Work instruction: Wherever the word "three" turns up in a line of the entries, copy that line.

***** Material for the task *****

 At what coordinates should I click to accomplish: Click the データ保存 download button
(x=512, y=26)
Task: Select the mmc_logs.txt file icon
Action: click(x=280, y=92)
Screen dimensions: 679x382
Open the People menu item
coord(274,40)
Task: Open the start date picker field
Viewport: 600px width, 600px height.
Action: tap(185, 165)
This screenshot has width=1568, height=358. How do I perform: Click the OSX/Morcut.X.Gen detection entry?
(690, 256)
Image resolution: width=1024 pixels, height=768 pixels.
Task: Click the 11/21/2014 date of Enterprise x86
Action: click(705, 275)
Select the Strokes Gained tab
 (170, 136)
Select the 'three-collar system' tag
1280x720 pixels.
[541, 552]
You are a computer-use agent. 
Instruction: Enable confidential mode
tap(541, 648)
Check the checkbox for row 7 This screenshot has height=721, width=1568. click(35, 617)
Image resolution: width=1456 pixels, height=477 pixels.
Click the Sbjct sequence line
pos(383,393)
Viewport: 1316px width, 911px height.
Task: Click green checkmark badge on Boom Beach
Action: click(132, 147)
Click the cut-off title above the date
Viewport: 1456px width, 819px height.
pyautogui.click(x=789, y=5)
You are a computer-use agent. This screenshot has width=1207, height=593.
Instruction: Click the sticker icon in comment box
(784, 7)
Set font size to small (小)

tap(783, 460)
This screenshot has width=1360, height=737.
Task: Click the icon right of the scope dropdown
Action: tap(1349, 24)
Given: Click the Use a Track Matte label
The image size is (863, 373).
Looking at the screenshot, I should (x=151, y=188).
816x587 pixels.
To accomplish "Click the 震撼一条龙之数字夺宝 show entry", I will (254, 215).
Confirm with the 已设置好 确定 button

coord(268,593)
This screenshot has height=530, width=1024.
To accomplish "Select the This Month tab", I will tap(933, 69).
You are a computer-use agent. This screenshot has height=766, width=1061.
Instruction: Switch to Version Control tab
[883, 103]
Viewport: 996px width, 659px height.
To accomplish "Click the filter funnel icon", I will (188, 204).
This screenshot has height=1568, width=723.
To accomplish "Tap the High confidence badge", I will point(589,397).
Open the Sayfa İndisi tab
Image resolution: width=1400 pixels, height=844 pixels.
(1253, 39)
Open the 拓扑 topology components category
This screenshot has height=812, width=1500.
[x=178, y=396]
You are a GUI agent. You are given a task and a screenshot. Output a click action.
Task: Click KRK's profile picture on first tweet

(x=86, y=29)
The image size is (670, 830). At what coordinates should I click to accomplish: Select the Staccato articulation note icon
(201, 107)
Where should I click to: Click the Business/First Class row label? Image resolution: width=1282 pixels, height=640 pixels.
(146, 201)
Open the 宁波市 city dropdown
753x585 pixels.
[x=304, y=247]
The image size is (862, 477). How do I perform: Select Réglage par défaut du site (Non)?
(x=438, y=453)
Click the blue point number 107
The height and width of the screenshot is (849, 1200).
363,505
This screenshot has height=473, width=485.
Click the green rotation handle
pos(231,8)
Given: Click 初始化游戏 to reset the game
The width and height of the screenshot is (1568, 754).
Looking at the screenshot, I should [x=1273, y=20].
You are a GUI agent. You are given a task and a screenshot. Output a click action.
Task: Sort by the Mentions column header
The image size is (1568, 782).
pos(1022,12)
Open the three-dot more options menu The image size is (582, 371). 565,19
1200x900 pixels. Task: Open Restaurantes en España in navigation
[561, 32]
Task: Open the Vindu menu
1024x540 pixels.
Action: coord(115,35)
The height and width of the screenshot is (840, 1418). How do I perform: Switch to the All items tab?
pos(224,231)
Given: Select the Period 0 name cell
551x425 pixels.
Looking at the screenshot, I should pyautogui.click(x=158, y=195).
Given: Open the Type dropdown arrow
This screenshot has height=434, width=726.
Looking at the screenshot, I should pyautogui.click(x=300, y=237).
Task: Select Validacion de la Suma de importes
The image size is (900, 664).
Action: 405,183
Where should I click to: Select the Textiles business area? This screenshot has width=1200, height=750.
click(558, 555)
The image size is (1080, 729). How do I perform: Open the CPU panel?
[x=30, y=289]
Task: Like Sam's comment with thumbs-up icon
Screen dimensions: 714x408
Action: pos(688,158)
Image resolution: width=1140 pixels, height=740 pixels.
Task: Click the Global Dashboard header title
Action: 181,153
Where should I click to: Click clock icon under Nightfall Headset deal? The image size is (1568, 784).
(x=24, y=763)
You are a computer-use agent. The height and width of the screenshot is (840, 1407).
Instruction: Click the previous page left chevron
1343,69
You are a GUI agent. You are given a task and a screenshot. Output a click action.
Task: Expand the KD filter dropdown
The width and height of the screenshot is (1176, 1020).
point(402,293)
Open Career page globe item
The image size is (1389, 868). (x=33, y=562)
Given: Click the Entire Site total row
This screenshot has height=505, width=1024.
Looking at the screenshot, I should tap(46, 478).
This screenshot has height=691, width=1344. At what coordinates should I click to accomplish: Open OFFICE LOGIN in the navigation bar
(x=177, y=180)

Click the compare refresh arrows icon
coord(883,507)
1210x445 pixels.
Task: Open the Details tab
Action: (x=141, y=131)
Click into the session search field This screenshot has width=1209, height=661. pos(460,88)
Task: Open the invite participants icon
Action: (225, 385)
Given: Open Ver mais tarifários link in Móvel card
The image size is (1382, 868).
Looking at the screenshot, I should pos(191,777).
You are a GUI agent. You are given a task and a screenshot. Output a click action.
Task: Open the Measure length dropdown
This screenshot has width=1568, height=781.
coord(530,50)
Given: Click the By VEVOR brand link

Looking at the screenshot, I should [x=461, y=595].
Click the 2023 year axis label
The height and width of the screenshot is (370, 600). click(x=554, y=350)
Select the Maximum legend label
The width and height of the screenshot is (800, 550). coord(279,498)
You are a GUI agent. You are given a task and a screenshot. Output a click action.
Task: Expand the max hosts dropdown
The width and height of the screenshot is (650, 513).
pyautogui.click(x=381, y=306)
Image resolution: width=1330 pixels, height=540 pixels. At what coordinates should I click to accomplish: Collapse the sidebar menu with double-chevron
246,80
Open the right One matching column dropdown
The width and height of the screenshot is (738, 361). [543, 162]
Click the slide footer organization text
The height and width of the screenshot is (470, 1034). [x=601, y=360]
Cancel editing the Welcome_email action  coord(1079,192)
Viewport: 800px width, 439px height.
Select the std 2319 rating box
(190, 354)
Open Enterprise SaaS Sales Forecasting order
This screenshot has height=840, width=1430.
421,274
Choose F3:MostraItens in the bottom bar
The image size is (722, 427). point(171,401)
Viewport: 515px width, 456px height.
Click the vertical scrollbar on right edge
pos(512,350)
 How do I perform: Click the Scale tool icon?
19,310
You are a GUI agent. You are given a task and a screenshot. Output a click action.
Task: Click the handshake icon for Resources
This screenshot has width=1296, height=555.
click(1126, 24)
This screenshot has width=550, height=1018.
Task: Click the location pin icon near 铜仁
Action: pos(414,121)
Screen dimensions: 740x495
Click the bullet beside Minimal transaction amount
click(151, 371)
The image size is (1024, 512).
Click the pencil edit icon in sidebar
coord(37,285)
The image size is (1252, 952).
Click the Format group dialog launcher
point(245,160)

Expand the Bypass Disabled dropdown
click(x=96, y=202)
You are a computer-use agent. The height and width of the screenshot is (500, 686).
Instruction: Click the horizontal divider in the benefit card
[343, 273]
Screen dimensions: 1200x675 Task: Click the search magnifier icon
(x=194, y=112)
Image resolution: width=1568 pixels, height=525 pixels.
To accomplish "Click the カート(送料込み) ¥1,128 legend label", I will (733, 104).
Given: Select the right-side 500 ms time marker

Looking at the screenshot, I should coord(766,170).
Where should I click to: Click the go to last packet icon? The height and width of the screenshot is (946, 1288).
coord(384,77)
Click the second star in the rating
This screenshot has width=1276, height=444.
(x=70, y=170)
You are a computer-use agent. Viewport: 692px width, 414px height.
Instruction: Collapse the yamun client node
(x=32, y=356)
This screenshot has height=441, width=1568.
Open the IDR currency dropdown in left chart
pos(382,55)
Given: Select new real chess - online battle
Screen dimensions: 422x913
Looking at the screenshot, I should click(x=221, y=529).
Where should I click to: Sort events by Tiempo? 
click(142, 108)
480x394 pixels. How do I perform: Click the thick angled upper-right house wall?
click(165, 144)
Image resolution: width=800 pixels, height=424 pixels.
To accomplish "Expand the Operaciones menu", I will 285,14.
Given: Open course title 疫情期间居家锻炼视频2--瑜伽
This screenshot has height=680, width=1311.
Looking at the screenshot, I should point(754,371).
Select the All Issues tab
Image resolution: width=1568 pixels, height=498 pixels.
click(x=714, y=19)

*****

Response to this exercise:
Select the 'three-collar system' tag
Open the three-dot more options menu The image size is (582, 371). 565,19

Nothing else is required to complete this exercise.